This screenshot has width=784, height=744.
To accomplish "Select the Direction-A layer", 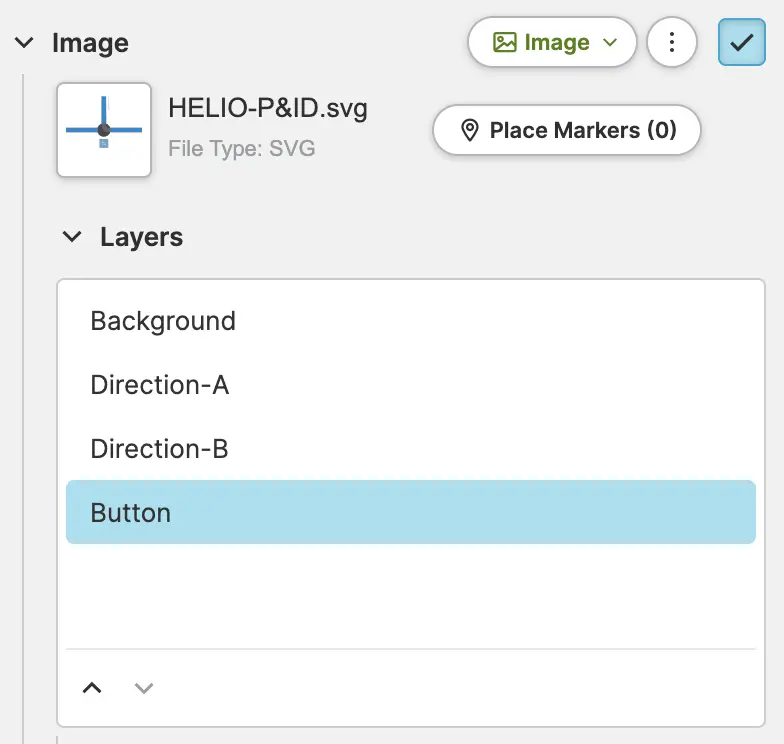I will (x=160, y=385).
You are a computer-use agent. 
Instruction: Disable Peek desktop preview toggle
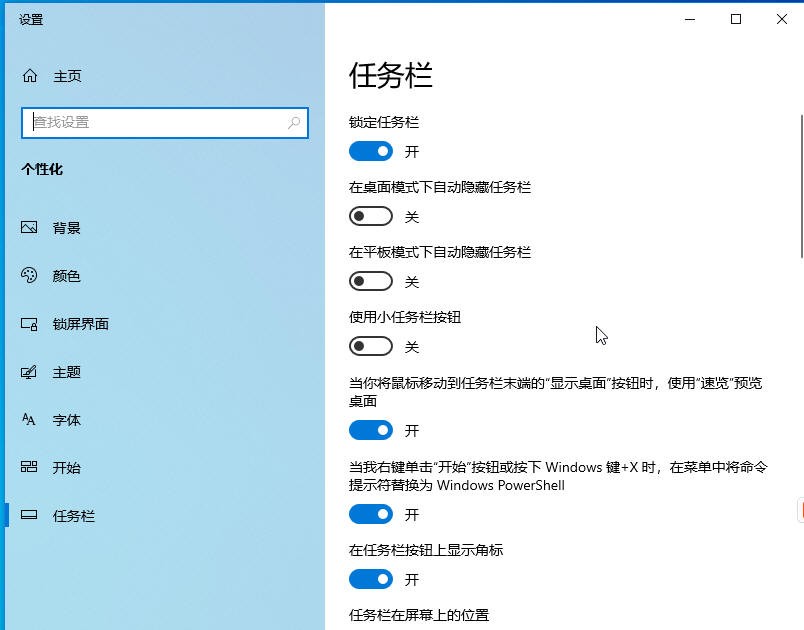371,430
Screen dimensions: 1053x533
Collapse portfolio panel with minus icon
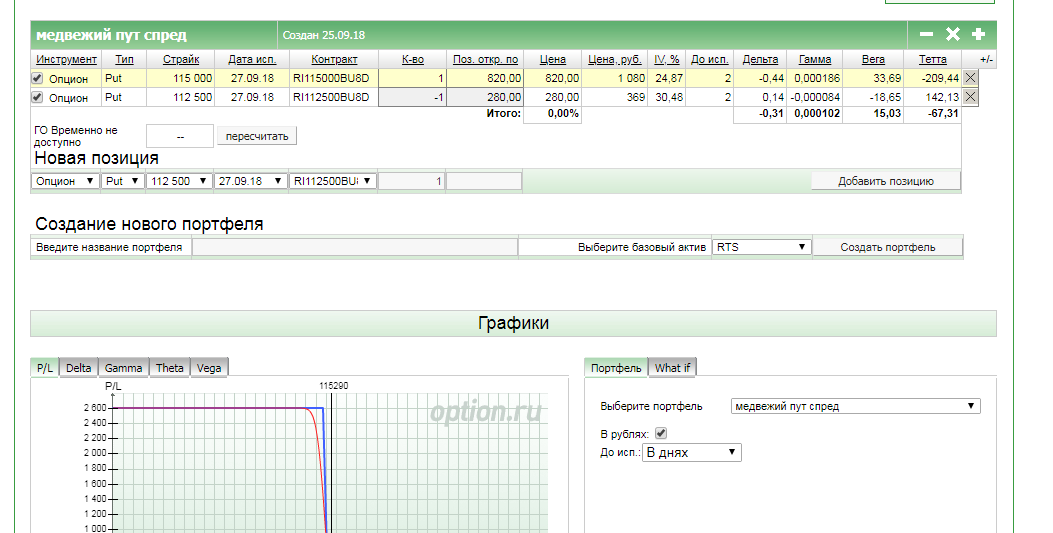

* * * * * * * * *

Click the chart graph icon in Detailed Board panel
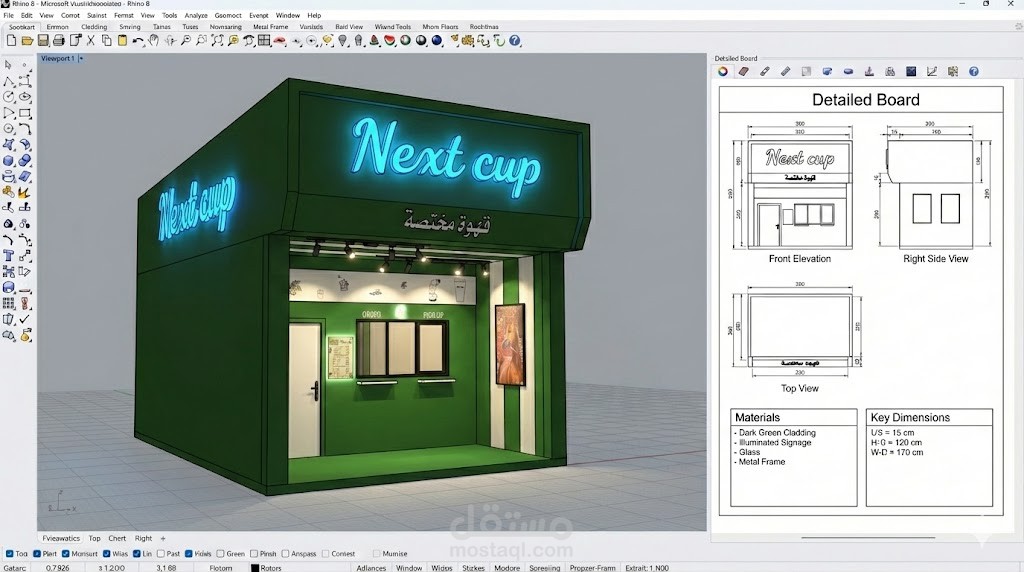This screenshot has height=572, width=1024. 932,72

* * * * * * * * *

_TRY IT_:
Taking the entries above, extract every line from the one bearing "You are a computer-use agent." through the one bearing "Collapse portfolio panel with minus icon", exactly, with no pictures.

_EXERCISE SOLUTION_:
You are a computer-use agent. 
Instruction: Disable Peek desktop preview toggle
371,430
Screen dimensions: 1053x533
Collapse portfolio panel with minus icon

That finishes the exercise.